### WHAT THIS TASK INVOLVES
Reproduce the line that contains "You are a computer-use agent." and every line after it through the end of the records, exactly, with nothing added.

### RAW DATA
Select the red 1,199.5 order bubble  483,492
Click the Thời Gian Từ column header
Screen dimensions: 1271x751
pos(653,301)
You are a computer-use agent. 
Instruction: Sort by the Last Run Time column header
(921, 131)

### ANSWER TO THE EXERCISE
You are a computer-use agent. 
Instruction: Sort by the Last Run Time column header
(921, 131)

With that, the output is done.